Prevented planting seems to be on everyone’s mind as the days wind down to plant any crop and have it insured. Producers have to make decisions on whether to try to plant and must take into consideration the prevented planting payment versus a Market Facilitation Program (MFP) payment. Last month, immediately upon China reneging on commitments made during the trade talks, President Trump committed USDA to provide up to $16 billion to support farmers as they absorb some of the negative impact of unjustified retaliation and trade disruption. One of the questions raised was whether MFP payments would be available on prevented planting acreage. USDA responded that “USDA does not have the legal authority to make MFP payments to producers for acreage that is not planted. To qualify for a 2019 MFP payment, you must have planted a 2019 MFP-eligible crop.” https://americanagnetwork.com/2019/06/secretary-perdue-statement-on-disaster-and-trade-related-assistance/.
This means to receive a MFP payment, producers must plant an MFP eligible crop. Many are questioning why MFP cannot be used for prevented planting acreage and the devil’s in the details. The propose of the MFP payment are to compensate producers for additional costs of adjusting to disrupted markets, dealing with surplus commodities, and expanding and developing new markets at home and abroad. These additional costs are only incurred for planted crops that have to be marketed or stored. If there is no crop, there are no additional costs for marketing or storage.

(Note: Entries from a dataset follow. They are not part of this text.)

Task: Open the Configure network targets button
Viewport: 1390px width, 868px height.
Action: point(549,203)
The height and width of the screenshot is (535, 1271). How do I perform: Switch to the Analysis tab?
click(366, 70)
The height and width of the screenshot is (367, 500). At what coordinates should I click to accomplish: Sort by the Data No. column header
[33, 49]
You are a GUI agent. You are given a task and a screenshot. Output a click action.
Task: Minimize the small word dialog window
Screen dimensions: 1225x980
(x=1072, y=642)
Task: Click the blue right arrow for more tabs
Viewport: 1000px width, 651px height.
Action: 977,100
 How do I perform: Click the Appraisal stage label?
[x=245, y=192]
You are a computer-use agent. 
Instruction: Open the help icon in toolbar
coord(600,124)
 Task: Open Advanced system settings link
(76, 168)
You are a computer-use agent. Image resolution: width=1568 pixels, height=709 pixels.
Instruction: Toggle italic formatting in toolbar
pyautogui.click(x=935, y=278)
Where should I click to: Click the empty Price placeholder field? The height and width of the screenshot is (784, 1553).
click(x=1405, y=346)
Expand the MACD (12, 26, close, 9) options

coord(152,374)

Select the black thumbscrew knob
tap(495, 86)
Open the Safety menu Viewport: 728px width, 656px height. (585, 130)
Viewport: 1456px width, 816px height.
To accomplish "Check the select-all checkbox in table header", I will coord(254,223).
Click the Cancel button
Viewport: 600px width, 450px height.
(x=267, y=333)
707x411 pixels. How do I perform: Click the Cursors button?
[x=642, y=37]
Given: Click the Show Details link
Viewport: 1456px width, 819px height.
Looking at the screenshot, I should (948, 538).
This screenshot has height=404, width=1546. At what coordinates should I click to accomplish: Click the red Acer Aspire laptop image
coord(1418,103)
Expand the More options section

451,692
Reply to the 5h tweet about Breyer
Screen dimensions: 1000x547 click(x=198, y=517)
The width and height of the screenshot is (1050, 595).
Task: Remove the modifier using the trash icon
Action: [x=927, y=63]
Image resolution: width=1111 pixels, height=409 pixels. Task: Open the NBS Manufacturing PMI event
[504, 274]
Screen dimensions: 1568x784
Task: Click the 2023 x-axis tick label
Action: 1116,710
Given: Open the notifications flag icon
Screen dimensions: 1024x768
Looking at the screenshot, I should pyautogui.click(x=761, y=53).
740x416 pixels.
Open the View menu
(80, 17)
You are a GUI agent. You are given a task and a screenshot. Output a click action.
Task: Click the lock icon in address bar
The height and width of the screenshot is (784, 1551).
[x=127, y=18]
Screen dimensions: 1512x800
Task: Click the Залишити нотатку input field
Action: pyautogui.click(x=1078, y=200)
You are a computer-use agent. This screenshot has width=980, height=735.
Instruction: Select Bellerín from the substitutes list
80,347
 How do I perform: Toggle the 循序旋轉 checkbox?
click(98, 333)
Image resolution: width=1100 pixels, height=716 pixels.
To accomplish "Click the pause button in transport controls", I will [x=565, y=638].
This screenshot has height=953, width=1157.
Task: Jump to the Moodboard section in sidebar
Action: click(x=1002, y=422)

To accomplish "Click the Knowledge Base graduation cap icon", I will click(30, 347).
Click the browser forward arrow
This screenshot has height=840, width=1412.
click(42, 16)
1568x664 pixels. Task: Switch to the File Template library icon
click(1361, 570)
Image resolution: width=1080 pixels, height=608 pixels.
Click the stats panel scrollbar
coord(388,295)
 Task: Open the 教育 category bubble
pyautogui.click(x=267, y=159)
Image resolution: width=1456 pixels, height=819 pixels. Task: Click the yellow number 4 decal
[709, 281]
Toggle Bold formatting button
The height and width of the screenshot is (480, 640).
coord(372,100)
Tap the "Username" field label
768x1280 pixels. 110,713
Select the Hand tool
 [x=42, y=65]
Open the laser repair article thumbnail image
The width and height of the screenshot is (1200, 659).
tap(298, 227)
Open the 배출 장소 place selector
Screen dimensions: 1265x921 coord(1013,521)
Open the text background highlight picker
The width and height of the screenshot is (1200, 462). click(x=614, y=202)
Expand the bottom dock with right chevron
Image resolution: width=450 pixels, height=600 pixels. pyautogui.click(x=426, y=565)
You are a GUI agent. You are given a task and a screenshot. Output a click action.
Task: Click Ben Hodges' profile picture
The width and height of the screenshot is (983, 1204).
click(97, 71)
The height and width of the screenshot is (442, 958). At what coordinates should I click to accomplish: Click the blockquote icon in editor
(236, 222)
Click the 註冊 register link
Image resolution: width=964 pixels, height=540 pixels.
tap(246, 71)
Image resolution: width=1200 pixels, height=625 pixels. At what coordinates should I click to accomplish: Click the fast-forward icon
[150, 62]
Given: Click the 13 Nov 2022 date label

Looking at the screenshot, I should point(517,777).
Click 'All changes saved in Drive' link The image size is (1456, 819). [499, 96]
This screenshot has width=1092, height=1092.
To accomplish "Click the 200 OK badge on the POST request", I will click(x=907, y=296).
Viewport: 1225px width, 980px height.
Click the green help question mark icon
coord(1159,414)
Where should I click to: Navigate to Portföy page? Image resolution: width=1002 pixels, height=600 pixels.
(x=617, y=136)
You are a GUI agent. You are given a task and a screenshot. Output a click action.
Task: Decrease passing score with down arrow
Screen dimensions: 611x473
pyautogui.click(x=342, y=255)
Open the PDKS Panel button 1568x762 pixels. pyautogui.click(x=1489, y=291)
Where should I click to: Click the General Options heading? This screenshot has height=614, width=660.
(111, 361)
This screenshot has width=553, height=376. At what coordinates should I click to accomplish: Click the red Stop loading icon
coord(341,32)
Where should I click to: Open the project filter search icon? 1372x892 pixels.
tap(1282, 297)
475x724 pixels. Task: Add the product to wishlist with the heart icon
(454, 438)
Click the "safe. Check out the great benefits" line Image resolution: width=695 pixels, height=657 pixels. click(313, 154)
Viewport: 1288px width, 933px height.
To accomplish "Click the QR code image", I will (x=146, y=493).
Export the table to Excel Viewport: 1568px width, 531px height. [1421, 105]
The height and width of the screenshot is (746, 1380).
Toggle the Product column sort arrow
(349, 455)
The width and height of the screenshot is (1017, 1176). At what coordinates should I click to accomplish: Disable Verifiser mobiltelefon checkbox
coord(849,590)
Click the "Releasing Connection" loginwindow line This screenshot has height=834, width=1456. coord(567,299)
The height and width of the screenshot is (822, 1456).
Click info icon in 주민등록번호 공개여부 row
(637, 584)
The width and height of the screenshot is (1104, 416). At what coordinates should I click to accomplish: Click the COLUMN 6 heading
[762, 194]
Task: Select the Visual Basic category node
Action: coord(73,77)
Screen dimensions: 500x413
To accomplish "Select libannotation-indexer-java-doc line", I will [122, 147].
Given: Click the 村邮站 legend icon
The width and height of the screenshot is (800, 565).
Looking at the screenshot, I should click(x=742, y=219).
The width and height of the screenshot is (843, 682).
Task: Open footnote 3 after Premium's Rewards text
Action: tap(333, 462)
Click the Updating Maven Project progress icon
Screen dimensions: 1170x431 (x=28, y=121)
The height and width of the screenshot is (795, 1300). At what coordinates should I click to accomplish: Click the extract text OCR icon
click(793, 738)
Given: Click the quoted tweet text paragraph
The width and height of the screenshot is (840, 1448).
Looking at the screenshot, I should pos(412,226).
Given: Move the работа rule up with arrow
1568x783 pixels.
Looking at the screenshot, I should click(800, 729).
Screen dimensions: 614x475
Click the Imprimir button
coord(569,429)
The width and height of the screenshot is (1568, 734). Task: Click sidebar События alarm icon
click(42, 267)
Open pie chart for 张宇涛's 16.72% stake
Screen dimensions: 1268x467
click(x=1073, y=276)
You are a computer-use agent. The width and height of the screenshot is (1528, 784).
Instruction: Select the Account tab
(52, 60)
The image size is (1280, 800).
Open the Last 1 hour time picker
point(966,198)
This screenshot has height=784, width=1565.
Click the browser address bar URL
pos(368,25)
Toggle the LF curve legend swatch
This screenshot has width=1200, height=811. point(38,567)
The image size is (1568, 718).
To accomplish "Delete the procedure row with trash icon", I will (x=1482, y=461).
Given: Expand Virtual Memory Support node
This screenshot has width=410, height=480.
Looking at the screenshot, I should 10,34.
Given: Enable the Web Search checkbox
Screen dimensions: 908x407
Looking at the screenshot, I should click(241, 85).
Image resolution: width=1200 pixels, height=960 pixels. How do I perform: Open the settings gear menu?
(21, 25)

If USDA were to make MFP payments available for crop losses such as prevented planting, it could adversely affect crop insurance payments. Crop insurance covers losses due to natural disasters. MFP covers additional costs associated with China and the trade issues – a man-made loss. Man-made losses are considered uninsured causes of loss and are not considered when calculating an indemnity.
To offer MFP on acreage that is not affected by the additional costs covered by MFP could suggest that MFP covers crop losses too. This could lead to disarray in the crop insurance program because it would call into question whether some of the current and past crop losses, especially reductions in price, were due to the trade issues, which would not be covered by crop insurance. For example, in 2018, the price of soybeans was significantly reduced after the trade issues began. MFP offered $1.65 per bushel for each bushel harvested. If that $1.65 were considered compensation for that reduction in price, then that amount of loss would be considered due to man-made causes and the crop insurance indemnities would have been reduced by that $1.65 per bushel payment. However, USDA stated that producers could receive both a full crop insurance indemnity and an MFP on harvested acreage because MFP did not cover any decline in price, only additional costs. This argument would be lost if MFP were provided for prevented planting acreage and indemnities could be affected.
While certainly a disappointment for producers affected by prevented planting, the program implications would have been much more severe had USDA allows MFP on prevented planting acreage.
All statements made are opinions of the author and are not intended to provide legal opinions or legal advice.